Edit

Share via


Create and provision a Cluster using Azure CLI

This article describes how to create a Cluster by using the Azure Command Line Interface (AzCLI). This document also shows you how to check the status, update, or delete a Cluster.

Prerequisites

  • Verify that Network Fabric Controller and Cluster Manger exist in your Azure region
  • Verify that Network Fabric is successfully provisioned

API guide and metrics

The API guide provides information on the resource providers and resource models, and the APIs.
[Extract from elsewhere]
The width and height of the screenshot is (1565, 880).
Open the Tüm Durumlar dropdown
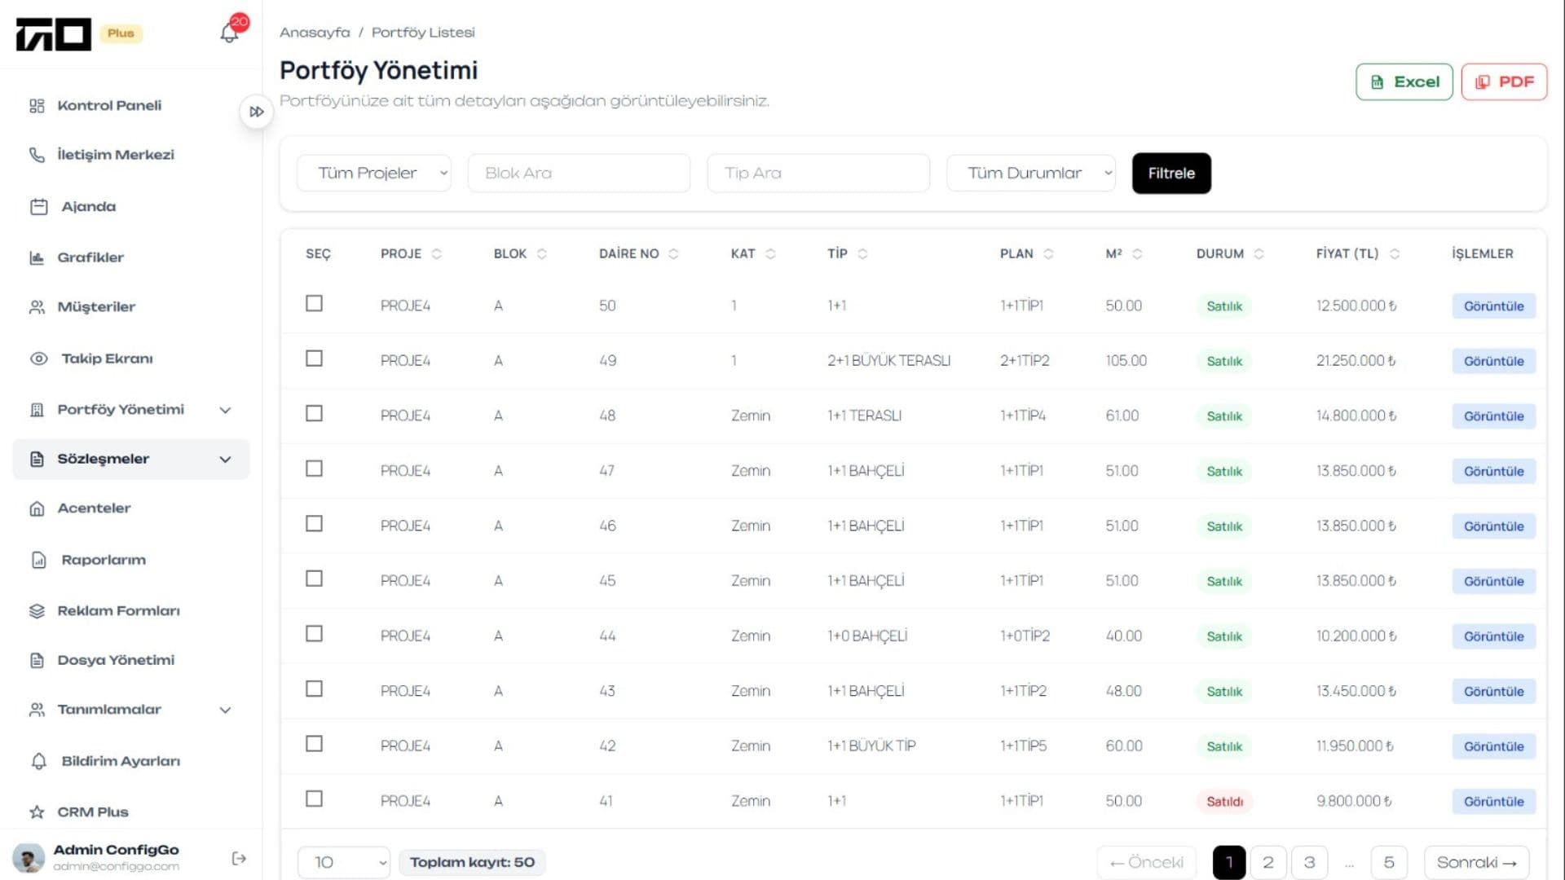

The metrics generated from the logging data are available in Azure Monitor metrics.

Limitations

  • Naming - Naming rules can be found here.

Create a Cluster

The Infrastructure Cluster resource represents an on-premises deployment of the platform within the Cluster Manager. All other platform-specific resources are dependent upon it for their lifecycle.

You should create the Network Fabric before this on-premises deployment. Each Operator Nexus on-premises instance has a one-to-one association with a Network Fabric.

Important

There's a known issue where updating a cluster immediately after creating it can cause cluster deployment failures. The problem happens when the resource is updated before the bmcConnectionString fields are populated in the cluster.spec.computeRackDefinitions.bareMetalMachineConfigurationData section. The bmcConnectionStrings are normally set within a few minutes of creating the Cluster.

To avoid this issue, ensure that the bmcConnectionStrings contain nonempty values before updating the Cluster resource via Azure portal or the az networkcloud update command.

To confirm the status, open the JSON properties for the Cluster (Operator Nexus) resource in Azure portal, or run an az networkcloud cluster show CLI command as shown in the following example. If the bmmConnectionString values show nonempty redfish+https.. values, then it's safe to update the cluster. This issue will be fixed in a future release.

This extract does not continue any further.